A comparação entre Brasil e a America Latina nos traz o exemplo de como são resolvidos conflitos de autoridades. A América Latina se na sua independência do domínio espanhol se fragmentou em diversos Estados, o que gerou uma série de pequenos países fracos e com baixo poderio socioeconômico. O Brasil, por sua vez, comparativamente à região, formou-se em um único Império com um governo centralizado e una, rechaçando e aniquilando as revoltas e separatismos, o que levou a um Estado forte (novamente comparando com a região em que se insere). Outros exemplos poderiam ser citados, como a união das Treze Colônias Britânicas, a formação do Estado russo, e mais recentemente a ideia da União Européia que ainda engatinha por problemas internos dos países e a não instituição de um poder central que resolva os conflitos. Mas de forma geral, a humanidade encontra solução para conflitos de autoridades através da instituição de uma superior, suprema e soberana, o que ficou notório na crise atual, com a falta de coordenação na contenção da pandemia que vive-se hoje, devido à conflitos entre autoridades mundiais.
3. Um Novo Mundo: Vigilância, Segurança e depois Liberdade
Após o surto em Wuhan - China, ter diminuído ao ponto de as pessoas poderem sair às ruas novamente, o governo chinês solicitou suas gigantes tecnológicas Alibaba e Tencent para o desenvolvimento de um aplicativo que ao ser baixado pelos usuários, identificam onde o usuário se encontra e o risco que essa pessoa pode ter para contrair o vírus. O QR Code não apenas gera um código para cada cidadão, mas também tem uma coloração de acordo com o nível de risco de contaminação. Aqueles com maior risco, recebem o QR Code vermelho e recebem uma "sugestão" para ficarem em casa.
Esse é um primeiro exemplo de como é possível usar uma tecnologia (há 10 anos impensável, mas hoje em dia muito simples), para monitoramento de pessoas "predispostas a contraírem alguma doença". E se essa doença fosse sua liberdade de expressão?

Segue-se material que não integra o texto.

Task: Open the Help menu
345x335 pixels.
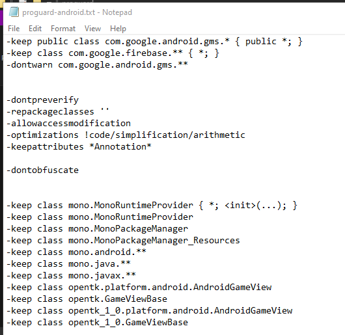Action: point(118,29)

Enfim... Voltando à questão em voga, a autoridade estatal poderá usar o aplicativo em pontos de triagem ou checagem em estações de metrô, trem, portos e aeroportos para verificar todos que entram ali, e então o uso da força (no caso de negativa do cidadão assinalado para retornar a sua casa) seria ativado.
Mas aplicar tal instrumento globalmente teria que ser mais sutil e menos explicito, uma vez que no Ocidente muitas pessoas são avessas à vigilância constante e prezam pela sua liberdade. Por isso, para que mesmo essas pessoas sejam inevitavelmente forçadas ao monitoramento, seria importante atrelar algum dispositivo mais discreto que não fosse visível aos demais que estão a sua volta a essa base de dados, bem como vincular outros procedimentos da vida cotidiana ao uso desse dispositivo. O uso bancário é o que mais se destaca no horizonte de ideias, uma vez que todos precisam comprar e vender e realizar transações financeiras. Praticamente todo ser humano seria "convidado" por força de estruturação social a integrar-se ao novo modo de compra e venda.
Contudo, ainda assim, há o velho problema da instabilidade dos governos locais. Afinal, um instrumento de mudança tão radical, mas tão necessário a um planeta cada vez mais ligado, poderia gerar resistências contra a privacidade e liberdade. Portanto, não seria viável tal implementação sem uma autoridade supra-estatal que pudesse agir inquestionavelmente em todo o globo e os países acatariam sua decisão, implementado-a, como em uma grande Federação Global. E de fato "É necessário que tais coisas aconteçam, mas ainda não é o fim".